Also I have been told by several people now, that a standard poodle's don't need to be on puppy food for very long. My boy Sting is on Health Wise adult already at 3 months old. You want your standard to grow gradually not durastically like puppy food seems to contribute too. Some breeder's never feed puppy food to puppies. I guess it depends on hands on experience. Sting is feeding better now that he is on adult vs puppy. He is much more satisfied.


----------



## SECRETO (Aug 20, 2008)

On the weight issue, I say go by the weight chart that your food gives. If she still seems like she needs a few more pounds then increase the amount a little. I personally don't think she sounds under weight at 10 months but you can put your hand's on her and determine if she can use a little more weight or not. Eli grew a lot his 11 month. I think right now he weigh's 53 lbs maybe even 54 since he's been eating better. 

Anyhow, hope some of this info helped a bit. Oh, how often do you feed daily?


----------



## roxy25 (Dec 18, 2008)

SECRETO said:


> Also I have been told by several people now, that a standard poodle's don't need to be on puppy food for very long. My boy Sting is on Health Wise adult already at 3 months old. You want your standard to grow gradually not durastically like puppy food seems to contribute too. Some breeder's never feed puppy food to puppies. I guess it depends on hands on experience. Sting is feeding better now that he is on adult vs puppy. He is much more satisfied.



Is this True ? Should we switch Enzo to Evo ? right now we have him on innova puppy we where planing to feed him this as an adult or should we feed innova adult ?


----------



## tannerokeefe (Dec 14, 2008)

op2:


----------



## SECRETO (Aug 20, 2008)

roxy25 said:


> Is this True ? Should we switch Enzo to Evo ? right now we have him on innova we where planing to feed him this as an adult or should we feed innova adult ?

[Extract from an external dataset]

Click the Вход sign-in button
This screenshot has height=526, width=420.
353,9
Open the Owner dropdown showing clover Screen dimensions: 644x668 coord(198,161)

Thats what I have been told from breeder's that have been breeding dogs for years. Some people will swear by feeding puppy food until after a year and I used to think that was best too. I gradually switched Sting to adult over a week and we had 0 complication's and he's a changed puppy. Before the switch was complete, he acted like I starved him....badly! I know puppies think there always hungry but he was extreme. Now I feed him 1 cup in the morning and 1 cup at night. He feel's more solid now and he's a happier puppy. Not at all over weight. I also fed Eli adult from 11 weeks old. From what I understand this is more an ussue with larger breed's not small or medium breeds. The owner of the petstore I buy my food at says the same thing. It works great for my dogs.


----------



## roxy25 (Dec 18, 2008)

SECRETO said:


> Thats what I have been told from breeder's that have been breeding dogs for years. Some people will swear by feeding puppy food until after a year and I used to think that was best too. I gradually switched Sting to adult over a week and we had 0 complication's and he's a changed puppy. Before the switch was complete, he acted like I starved him....badly! I know puppies think there always hungry but he was extreme. Now I feed him 1 cup in the morning and 1 cup at night. He feel's more solid now and he's a happier puppy. Not at all over weight. I also fed Eli adult from 11 weeks old. From what I understand this is more an ussue with larger breed's not small or medium breeds. The owner of the petstore I buy my food at says the same thing. It works great for my dogs.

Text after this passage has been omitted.